街中で見かけるツツジ、もしかしたら… 危険に「知らなかった」「気を付けないと」
4~5月に見頃を迎え、実も花色も豊かな、ツツジ。
たくさんの種類があり、古くから日本人に親しまれている花の1つです。
公園や道端など、身近な場所で見かけることも多く、幼少期に蜜を吸う遊びをした経験があるという人もいるでしょう。
ツツジ科植物で食中毒?注意すべきは…
身近な植物であるツツジですが、同じ『ツツジ科』の中でも、有毒な品種があることを知っていますか。
厚生労働省が、食中毒になる危険性がある植物として挙げているのが、ツツジ科ツツジ属の『シャクナゲ』。
一般的なツツジとシャクナゲは、見た目がよく似ており、どちらも色が多様で、ピンクや白、紫といった花を咲かせます。
ツツジ
シャクナゲ
シャクナゲの花や葉、蜜などには毒が含まれており、食べた後におう吐や呼吸困難で入院した事例もあるようです。
シャクナゲは、高山などに自生しているため、湿った土壌を好み、日陰でも育つのだとか。
日当たりのいい場所で育ちやすいツツジとは生育環境が異なりますが、シャクナゲは観賞用として人気が高いため、庭などに植えられている場合もあるでしょう。
シャクナゲについて、各自治体はウェブサイトなどで「ツツジによく似た有毒植物があることを知っておきましょう」「どちらか分からない場合は、素手で触ったり、採ったりしないようにしましょう」と呼びかけています。
オレンジや黄色のツツジにも注意
また、同じツツジ科である、『レンゲツツジ』も、毒性があると知られています。
一般的なツツジやシャクナゲと異なるのは、見た目。
レンゲツツジは、濃いオレンジ色や黄色、赤色など、鮮やかな色の花を咲かせます。
レンゲツツジ
レンゲツツジ
東京都保健医療局によると、高原や草原などに自生しますが、園芸樹としても植えられるとか。
花蜜や花、葉、根などに、種類の異なる毒がそれぞれ含まれており、食べるとおう吐やけいれんといった症状が出たと報告されています。ツツジに毒性がある品種があると知らない人は多い模様。
ネット上では、このような声が上がっています。
・有毒なツツジがあるんだ!子供の頃、近所のツツジの蜜を吸っていたけど、何事もなくてよかった…。
・子供が、実家で育てているツツジの蜜を毎年吸っている。「有毒な種類もあるから、家以外では吸わないでね」っていわなきゃ!
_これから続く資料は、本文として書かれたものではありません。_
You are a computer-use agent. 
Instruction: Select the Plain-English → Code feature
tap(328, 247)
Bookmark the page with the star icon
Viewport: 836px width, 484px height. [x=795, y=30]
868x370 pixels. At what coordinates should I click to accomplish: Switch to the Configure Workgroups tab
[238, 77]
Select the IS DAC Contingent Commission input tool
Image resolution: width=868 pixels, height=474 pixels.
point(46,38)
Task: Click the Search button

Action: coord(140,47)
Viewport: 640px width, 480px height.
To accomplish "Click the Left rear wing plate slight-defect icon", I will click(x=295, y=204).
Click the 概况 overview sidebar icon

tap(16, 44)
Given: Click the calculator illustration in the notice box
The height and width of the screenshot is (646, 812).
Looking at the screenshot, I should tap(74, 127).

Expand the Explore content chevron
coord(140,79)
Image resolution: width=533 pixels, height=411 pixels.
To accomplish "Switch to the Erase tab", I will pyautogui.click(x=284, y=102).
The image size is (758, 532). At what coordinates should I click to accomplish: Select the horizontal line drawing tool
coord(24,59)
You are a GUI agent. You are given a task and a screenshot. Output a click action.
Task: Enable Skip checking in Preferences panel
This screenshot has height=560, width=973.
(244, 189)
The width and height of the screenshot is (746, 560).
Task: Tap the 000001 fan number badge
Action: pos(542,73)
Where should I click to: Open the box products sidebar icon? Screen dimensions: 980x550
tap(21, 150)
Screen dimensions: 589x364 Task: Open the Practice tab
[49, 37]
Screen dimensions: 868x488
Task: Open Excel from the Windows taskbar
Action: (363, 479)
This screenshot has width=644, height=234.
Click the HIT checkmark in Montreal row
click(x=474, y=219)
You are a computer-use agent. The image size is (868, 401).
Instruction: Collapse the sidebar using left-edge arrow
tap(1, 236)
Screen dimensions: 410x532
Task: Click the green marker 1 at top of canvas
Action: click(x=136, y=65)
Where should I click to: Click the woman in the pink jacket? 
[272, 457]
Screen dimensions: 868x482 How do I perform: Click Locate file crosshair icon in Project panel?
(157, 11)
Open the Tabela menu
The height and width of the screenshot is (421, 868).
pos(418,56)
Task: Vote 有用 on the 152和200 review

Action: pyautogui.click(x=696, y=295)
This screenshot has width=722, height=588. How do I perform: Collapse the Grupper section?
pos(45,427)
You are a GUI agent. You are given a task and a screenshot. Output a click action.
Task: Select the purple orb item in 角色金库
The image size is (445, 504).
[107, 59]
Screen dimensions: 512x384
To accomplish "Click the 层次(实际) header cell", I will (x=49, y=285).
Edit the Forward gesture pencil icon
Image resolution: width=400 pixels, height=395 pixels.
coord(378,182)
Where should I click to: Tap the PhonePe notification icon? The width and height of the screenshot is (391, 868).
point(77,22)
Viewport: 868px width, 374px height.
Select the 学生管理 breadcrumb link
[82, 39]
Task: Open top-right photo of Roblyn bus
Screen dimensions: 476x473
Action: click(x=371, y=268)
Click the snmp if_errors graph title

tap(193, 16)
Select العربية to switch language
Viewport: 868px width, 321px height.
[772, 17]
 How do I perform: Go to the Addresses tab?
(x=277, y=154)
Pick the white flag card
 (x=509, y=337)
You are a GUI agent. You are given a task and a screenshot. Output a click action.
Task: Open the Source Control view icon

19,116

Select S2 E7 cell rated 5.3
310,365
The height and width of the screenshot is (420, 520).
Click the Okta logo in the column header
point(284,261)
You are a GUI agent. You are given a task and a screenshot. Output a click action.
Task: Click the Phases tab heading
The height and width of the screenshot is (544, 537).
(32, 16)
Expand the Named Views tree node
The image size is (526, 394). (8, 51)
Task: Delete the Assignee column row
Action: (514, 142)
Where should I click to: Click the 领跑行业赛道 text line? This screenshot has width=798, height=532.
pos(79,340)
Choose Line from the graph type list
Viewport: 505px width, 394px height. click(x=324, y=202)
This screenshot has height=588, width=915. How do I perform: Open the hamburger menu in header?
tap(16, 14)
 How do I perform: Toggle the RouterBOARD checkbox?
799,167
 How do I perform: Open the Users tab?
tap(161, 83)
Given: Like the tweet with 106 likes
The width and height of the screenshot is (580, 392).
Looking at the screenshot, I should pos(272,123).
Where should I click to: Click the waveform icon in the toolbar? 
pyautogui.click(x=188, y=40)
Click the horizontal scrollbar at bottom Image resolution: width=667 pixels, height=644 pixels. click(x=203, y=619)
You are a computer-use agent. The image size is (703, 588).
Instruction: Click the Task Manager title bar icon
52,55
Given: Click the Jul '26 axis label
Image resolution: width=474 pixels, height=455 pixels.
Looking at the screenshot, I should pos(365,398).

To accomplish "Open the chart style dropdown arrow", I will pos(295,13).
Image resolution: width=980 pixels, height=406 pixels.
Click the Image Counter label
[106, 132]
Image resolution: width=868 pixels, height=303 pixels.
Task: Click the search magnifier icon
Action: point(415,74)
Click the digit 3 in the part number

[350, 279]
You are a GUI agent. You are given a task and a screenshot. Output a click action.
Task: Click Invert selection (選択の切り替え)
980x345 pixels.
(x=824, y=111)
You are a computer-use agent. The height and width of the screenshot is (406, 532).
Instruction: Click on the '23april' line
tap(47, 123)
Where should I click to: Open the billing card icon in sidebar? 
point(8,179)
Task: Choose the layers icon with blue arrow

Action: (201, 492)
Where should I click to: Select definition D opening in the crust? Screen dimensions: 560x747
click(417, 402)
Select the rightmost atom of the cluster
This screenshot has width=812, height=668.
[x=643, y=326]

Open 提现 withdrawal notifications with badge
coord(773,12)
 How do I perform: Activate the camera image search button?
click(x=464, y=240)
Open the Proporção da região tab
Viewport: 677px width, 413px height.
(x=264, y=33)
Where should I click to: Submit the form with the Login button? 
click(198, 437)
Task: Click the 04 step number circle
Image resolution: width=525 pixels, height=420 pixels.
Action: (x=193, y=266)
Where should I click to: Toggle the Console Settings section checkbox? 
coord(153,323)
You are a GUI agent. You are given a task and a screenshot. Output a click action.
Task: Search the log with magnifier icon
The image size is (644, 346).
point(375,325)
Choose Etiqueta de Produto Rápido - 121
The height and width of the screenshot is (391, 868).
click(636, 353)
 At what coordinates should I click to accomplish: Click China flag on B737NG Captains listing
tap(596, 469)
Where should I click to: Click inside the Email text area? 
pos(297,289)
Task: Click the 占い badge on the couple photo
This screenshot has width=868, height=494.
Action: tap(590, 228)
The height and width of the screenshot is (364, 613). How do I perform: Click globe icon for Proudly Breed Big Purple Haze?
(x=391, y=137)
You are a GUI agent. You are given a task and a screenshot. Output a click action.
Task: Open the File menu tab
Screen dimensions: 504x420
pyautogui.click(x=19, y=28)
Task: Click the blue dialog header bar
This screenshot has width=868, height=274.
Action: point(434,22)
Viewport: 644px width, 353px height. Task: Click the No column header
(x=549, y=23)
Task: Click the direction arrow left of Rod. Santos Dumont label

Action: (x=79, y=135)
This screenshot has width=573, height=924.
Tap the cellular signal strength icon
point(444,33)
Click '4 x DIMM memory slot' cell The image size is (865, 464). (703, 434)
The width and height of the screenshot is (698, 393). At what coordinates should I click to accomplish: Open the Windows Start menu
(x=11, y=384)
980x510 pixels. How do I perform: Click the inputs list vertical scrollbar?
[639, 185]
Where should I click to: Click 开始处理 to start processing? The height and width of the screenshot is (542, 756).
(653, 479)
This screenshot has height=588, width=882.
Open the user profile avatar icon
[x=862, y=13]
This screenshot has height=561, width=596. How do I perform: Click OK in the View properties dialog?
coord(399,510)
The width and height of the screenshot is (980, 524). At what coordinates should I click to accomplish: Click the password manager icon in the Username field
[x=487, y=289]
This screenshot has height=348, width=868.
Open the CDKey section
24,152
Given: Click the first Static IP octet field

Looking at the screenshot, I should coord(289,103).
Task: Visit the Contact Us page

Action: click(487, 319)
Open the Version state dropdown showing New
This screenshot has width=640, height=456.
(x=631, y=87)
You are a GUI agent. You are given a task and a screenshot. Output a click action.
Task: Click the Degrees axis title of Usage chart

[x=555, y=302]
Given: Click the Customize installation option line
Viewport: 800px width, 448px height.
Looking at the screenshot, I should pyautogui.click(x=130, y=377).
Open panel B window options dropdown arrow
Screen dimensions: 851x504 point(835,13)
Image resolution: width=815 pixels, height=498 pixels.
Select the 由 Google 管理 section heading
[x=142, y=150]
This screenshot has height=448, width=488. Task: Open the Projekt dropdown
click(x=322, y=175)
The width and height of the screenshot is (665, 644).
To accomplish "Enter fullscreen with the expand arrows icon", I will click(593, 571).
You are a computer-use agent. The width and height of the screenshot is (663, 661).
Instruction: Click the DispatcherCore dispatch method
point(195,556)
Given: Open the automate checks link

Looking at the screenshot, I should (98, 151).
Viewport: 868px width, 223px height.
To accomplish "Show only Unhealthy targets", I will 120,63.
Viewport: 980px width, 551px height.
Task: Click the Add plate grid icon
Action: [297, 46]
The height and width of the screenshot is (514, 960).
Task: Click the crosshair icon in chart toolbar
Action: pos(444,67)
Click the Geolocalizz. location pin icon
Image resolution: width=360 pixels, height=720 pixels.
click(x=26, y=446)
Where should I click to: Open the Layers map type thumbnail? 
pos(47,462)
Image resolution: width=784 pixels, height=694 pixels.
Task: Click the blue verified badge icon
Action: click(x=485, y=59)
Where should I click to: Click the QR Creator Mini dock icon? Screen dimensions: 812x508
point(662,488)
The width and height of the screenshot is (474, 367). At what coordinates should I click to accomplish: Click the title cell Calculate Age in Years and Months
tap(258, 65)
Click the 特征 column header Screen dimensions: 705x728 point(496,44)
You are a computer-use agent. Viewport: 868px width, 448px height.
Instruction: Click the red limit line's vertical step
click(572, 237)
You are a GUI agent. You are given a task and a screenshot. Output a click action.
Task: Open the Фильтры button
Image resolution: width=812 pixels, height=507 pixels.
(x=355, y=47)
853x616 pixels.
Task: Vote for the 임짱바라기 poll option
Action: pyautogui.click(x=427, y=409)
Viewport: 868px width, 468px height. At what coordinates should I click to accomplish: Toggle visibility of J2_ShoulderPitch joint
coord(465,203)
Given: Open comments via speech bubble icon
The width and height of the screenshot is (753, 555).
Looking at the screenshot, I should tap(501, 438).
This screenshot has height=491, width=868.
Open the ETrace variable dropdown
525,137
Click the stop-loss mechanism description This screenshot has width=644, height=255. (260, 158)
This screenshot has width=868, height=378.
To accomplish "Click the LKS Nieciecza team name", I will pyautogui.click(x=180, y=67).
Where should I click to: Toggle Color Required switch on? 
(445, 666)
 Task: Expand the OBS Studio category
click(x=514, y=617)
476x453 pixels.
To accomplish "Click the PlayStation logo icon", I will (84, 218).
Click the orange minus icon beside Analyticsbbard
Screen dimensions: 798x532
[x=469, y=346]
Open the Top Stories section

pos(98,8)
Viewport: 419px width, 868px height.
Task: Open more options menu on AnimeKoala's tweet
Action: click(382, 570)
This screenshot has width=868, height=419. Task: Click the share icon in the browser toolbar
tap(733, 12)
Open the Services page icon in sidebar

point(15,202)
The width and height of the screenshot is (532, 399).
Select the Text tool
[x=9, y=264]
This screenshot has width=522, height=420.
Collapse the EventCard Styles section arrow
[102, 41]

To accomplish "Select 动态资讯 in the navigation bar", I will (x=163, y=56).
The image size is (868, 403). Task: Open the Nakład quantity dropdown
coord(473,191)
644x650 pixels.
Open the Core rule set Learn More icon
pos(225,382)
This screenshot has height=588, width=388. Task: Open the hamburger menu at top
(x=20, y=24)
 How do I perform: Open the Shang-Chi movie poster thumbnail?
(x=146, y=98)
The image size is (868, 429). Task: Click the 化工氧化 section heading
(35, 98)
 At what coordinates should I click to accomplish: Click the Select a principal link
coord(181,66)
・日本では、シャクナゲもレンゲツツジもたくさん分布しているから気を付けよう。
色や形など違いはあるものの、有毒のツツジかどうかは、専門家でないと見分けるのは難しいかもしれません。
身近な花なので、警戒心は薄くなりがちですが、品種が分からない場合は、むやみに触ったり、蜜を吸ったりしないようにしましょう。